Ariza, who immigrated from the Dominican Republic to Miami when he was six years old, said he began questioning the uncertain future for Dreamers during the election cycle. When he tried pitching articles about the issue to national publications, Ariza said editors told him Trump was “not going to win,” making it next-to-irrelevant.

When Ariza was reporting a story for local publication the New Tropic, he found out from a UM professor that there were more students at risk than he had thought.

“It wasn’t until I did the article that I found out there are 25 to 30 DACA recipients at UM,” Ariza said.

Top universities such as Harvard, Yale and Brown have all been petitioned to declare themselves sanctuaries for undocumented students, and there have been walkouts across the country in support of Dreamers.
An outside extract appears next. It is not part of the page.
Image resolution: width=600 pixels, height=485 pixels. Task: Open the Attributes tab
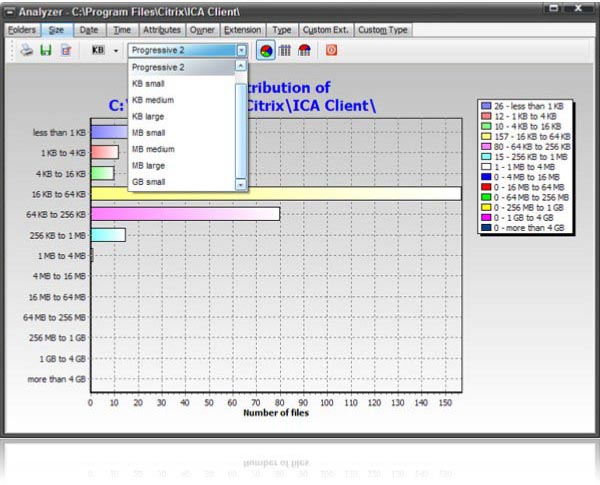point(161,30)
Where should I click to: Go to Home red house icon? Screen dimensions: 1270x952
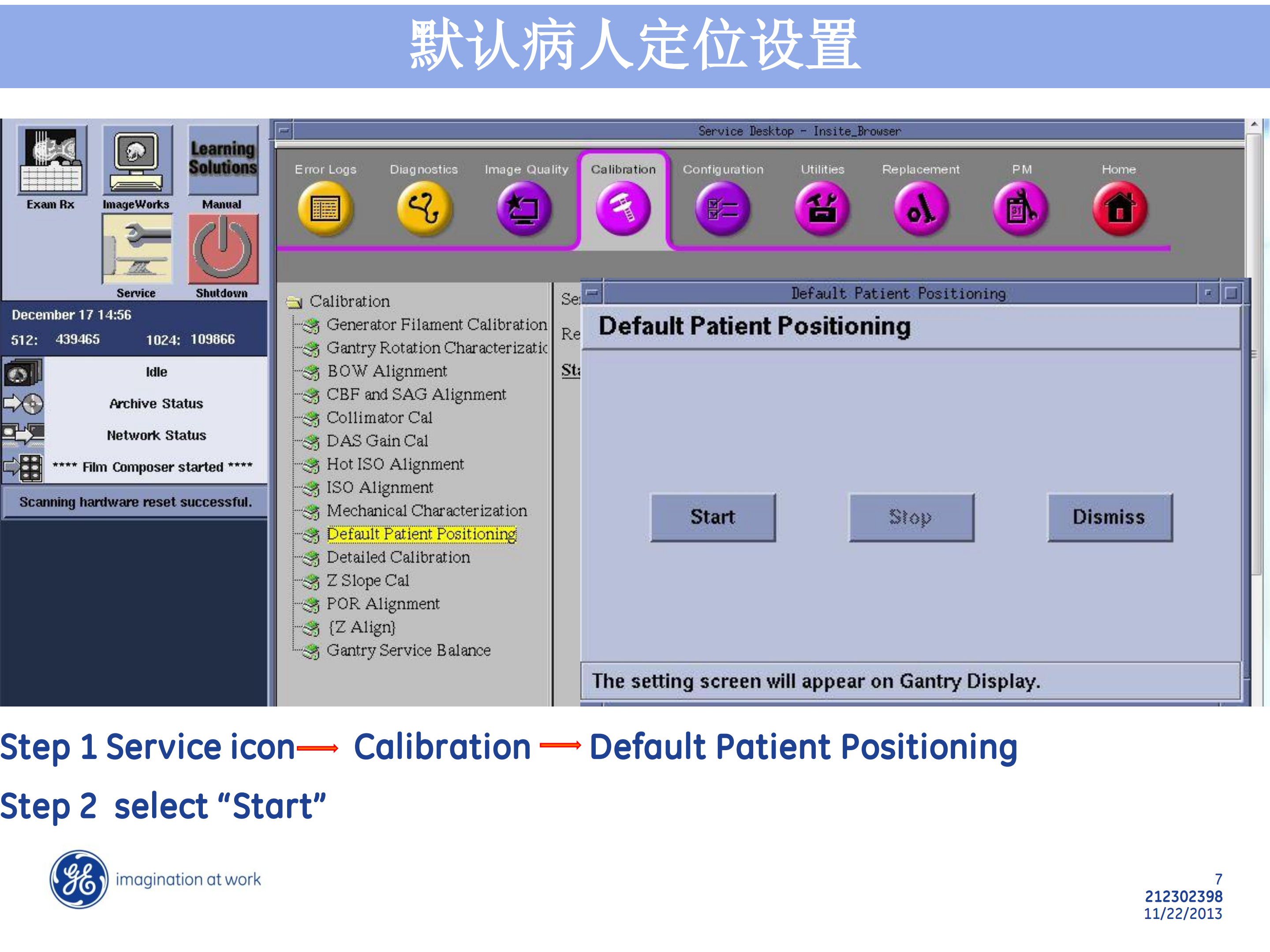coord(1120,208)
“I find it lacking,” Ariza said of the university’s response, considering UM “was pretty much put on the map by the Cuban exile community.”

Yet the ability of a university to be a “sanctuary” is still uncertain, especially when the possibility of stripping funding from sanctuary cities has been brought to the table.

Tricky legality, mixed with the need for universities to remain mostly neutral in political matters, has made it rare for an institution to step forward in support of undocumented students.

“The state of uncertainty becomes acute,” Ariza said.

One solution, Ariza said, is to put in place the structures of activism that would allow the student body to speak out against these policies that could impact fellow classmates. That way, professors who are pushing hard for action but also wary of putting their jobs on the line would not be placed in as compromising of a position.